Agri-Ethique n’est pas né par hasard. Le label a vu le jour en 2014, initié par une coopérative agricole de Vendée, dans le sillage de la crise économique de 2007-2009. Cette période avait mis en lumière la vulnérabilité des producteurs français face aux fluctuations des marchés mondiaux, notamment dans le secteur des céréales. Il fallait trouver un moyen de sécuriser les revenus des exploitations en créant des circuits plus courts, plus stables, et plus solidaires.

Aujourd’hui, cette initiative locale est devenue une référence nationale. Des marques emblématiques comme Brets pour les chips ou Labeyrie pour les produits à base de canard ont récemment rejoint l’aventure. Leur engagement témoigne de l’attractivité croissante du modèle : il ne s’agit plus seulement de responsabilité sociétale, mais aussi d’une stratégie d’approvisionnement fiable et durable.

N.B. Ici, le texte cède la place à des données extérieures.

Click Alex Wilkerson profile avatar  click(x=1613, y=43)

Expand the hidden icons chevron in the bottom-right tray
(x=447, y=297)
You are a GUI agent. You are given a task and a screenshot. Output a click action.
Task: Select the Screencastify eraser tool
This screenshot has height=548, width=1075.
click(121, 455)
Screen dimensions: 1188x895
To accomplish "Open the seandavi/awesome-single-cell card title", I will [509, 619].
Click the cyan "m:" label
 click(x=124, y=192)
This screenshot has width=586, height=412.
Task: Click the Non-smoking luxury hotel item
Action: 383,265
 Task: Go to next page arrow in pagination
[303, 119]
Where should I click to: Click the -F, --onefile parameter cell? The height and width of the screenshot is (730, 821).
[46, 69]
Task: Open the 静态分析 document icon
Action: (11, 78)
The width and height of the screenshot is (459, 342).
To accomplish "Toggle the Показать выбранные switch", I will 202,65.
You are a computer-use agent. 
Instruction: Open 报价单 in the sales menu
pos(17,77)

Une nouvelle façon de consommer local

« On ne parle pas seulement de consommation responsable, on parle de stabilité financière et de vision de long terme », insiste Ludovic Brindejonc, directeur du label. Pour lui, l’engouement des consommateurs pour les produits Agri-Ethique reflète une mutation en profondeur des attentes citoyennes. Fini le temps où l’équitable se cantonnait aux bananes ou au chocolat importé. Aujourd’hui, il est aussi question de farine, de lait ou de confitures produites à quelques kilomètres du domicile.

La progression du commerce équitable français ne se limite pas à Agri-Ethique. D’autres labels, comme Bio Équitable en France, se développent également, avec des cahiers des charges similaires. L’ensemble de ces initiatives repose sur la création de filières organisées, transparentes et durables. Dans un contexte de transition agricole et alimentaire, elles permettent aux exploitations françaises de gagner en résilience, tout en répondant à une demande croissante de produits locaux, sains et éthiques.

Vers une généralisation du modèle ?

Le succès rencontré par Agri-Ethique semble indiquer que le commerce équitable français a franchi un cap. Ce n’est plus une niche, mais une tendance de fond. Pour les marques, c’est aussi une opportunité de se différencier, à l’heure où les consommateurs scrutent de plus en plus la traçabilité, la rémunération des producteurs et l’impact environnemental de leurs achats.

Ce modèle peut-il s’étendre à l’ensemble de l’agriculture française ? Si des freins subsistent – notamment en termes de structuration de certaines filières ou de coût pour le consommateur –, les bases posées par les labels existants offrent une perspective crédible. En conjuguant équité, souveraineté alimentaire et transparence, le commerce équitable « origine France » a sans doute encore de beaux jours devant lui.